Exercise set →
(a) In the hepatitis C therapy passage, find each investigational drug mentioned by its own name or code. List them all.
(b) Reproduce everything in the hepatitis C therapy passage from "The rationale for" down to "for 4 weeks.".

Supplied text →
"""
These patients drive much of the research into new therapies for HCV infection, but they also are now the subjects of numerous ongoing trials to determine whether current IFN-based therapy can be better used, perhaps in conjunction with adjunctive therapies to manage side effects, to meet these populations' special needs. While results from these studies are eagerly awaited, they are likely to show fairly modest improvements in response.

Another area of investigation has been the use of new combinations of antiviral drugs in IFN-based regimens, particularly the use of ribavirin-like drugs that may be associated with less dose-limiting anemia if used in place of ribavirin. Although several of these agents have been studied, only one, viramidine, has shown much clinical promise to date.

Viramidine is a prodrug of ribavirin that preferentially targets the liver. It has the potential for less accumulation in red blood cells and, therefore, less association with hemolytic anemia. An ongoing randomized trial in 180 treatment-naïve patients has found that combination therapy with PEG-IFN plus viramidine was associated with anemia in significantly fewer patients than was combination therapy with PEG-IFN plus ribavirin through 24 weeks of therapy (incidence of anemia, 2% vs 24%; p < 0.001).²²⁶ At 24 weeks, there was no difference between the groups in the proportion of patients with undetectable HCV RNA or a 2-log or greater decrease in viral load (83% in both groups).

If the final results from this phase II trial show at least comparable rates of sustained virologic response between the viramidine and ribavirin groups, and if these findings are confirmed in ongoing phase III trials, viramidine will emerge as a promising and less-toxic alternative to ribavirin for use in combination therapy.

New drug classes that represent novel therapeutic approaches to HCV infection (Figure 14) offer even more promise but also more uncertainty. The new class with the most short-term potential is the enzyme inhibitors, particularly protease inhibitors and polymerase inhibitors, which are designed to attack specific targets in HCV replication. Two other novel approaches, involving antisense oligonucleotides and ribozymes, have not proved very promising to date.

The rationale for using protease inhibitors in HCV infection is to attack the virus in a manner similar to the HIV model, where protease inhibitors have met with dramatic success. Several protease inhibitors are now in clinical testing in HCV-infected patients; of these, BILN 2061 is furthest in development and was recently shown to induce a 3-log to 4-log drop in HCV RNA levels over 48 hours of therapy in patients with HCV genotype 1.²²⁷ Its antiviral effect was much less pronounced in patients with genotypes 2 or 3. Further testing of BILN 2061 is on hold because of histologic evidence of cardiovascular toxicity in monkeys given the drug for 4 weeks.

Despite evidence of profound short-term viral suppression, a role for protease inhibitors could be complicated by factors even beyond potential safety concerns. First, the suppression of HCV by protease inhibitors appears to end upon treatment discontinuation, which could require prolonged courses of therapy, as in HIV infection. This would argue for restriction of protease inhibitors solely to confirmed nonresponders for whom viral suppression was critical. Second, the use of protease inhibitors raises the specter of HCV mutations and potential development of viral resistance not unlike that seen with HIV. This will clearly require caution and vigilance. Finally, it is probable that use of protease inhibitors in HCV infection will still require combination regimens, most likely including multiple enzyme inhibitors and perhaps other immunomodulators.

The HCV polymerase inhibitor that is furthest in clinical development is known as NM 283. It is active against HCV in chimpanzees, and in human phase I/II studies it has yielded a dose-related 0.5-log to 1-log reduction in HCV RNA after 2 weeks of therapy.²²⁸ While this antiviral effect is more modest than that of protease inhibitors, it suggests that polymerase inhibitors may be useful for improving response in combination with IFN-based therapy.
"""
Stored data entries
"""
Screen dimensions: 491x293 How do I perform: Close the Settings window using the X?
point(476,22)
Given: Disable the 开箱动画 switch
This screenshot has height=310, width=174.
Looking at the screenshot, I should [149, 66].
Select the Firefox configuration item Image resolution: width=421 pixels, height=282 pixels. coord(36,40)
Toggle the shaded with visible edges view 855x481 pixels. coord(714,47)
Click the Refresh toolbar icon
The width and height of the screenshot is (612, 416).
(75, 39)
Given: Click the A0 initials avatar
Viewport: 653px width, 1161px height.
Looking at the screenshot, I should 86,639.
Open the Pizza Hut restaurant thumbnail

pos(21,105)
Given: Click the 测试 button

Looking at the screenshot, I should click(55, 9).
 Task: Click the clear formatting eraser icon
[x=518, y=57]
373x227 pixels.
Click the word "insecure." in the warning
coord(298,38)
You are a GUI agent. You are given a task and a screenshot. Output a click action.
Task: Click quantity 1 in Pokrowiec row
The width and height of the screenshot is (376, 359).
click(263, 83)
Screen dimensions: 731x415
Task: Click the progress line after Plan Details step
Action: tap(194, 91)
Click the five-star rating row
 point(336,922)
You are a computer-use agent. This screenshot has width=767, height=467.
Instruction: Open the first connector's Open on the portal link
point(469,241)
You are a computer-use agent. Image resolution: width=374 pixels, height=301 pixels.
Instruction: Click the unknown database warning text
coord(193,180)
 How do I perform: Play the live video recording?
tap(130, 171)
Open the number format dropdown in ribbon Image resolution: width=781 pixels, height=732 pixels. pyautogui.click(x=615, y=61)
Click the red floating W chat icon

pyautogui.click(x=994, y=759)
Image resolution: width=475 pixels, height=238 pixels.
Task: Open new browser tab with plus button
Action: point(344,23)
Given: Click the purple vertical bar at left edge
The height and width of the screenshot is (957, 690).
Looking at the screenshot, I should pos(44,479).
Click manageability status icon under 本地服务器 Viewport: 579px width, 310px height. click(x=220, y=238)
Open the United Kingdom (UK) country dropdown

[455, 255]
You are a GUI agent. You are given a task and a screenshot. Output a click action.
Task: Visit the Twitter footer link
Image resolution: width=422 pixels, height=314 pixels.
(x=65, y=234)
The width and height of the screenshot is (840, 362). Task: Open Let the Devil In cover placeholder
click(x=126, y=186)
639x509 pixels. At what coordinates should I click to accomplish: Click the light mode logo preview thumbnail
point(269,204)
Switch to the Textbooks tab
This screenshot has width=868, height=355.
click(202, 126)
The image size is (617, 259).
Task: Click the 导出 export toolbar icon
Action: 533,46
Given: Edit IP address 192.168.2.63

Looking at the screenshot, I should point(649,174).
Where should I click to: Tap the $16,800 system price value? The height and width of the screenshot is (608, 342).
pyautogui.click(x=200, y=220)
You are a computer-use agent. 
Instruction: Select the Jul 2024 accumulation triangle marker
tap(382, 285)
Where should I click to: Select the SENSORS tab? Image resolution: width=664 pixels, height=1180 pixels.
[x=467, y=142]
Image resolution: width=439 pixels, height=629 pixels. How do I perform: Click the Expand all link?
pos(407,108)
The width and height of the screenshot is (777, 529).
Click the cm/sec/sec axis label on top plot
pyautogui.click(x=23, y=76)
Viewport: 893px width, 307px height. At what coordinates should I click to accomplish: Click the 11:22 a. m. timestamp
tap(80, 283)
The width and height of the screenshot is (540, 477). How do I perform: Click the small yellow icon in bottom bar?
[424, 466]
"""
Answers to the exercise →
(a) viramidine, BILN 2061, NM 283

(b)
The rationale for using protease inhibitors in HCV infection is to attack the virus in a manner similar to the HIV model, where protease inhibitors have met with dramatic success. Several protease inhibitors are now in clinical testing in HCV-infected patients; of these, BILN 2061 is furthest in development and was recently shown to induce a 3-log to 4-log drop in HCV RNA levels over 48 hours of therapy in patients with HCV genotype 1.²²⁷ Its antiviral effect was much less pronounced in patients with genotypes 2 or 3. Further testing of BILN 2061 is on hold because of histologic evidence of cardiovascular toxicity in monkeys given the drug for 4 weeks.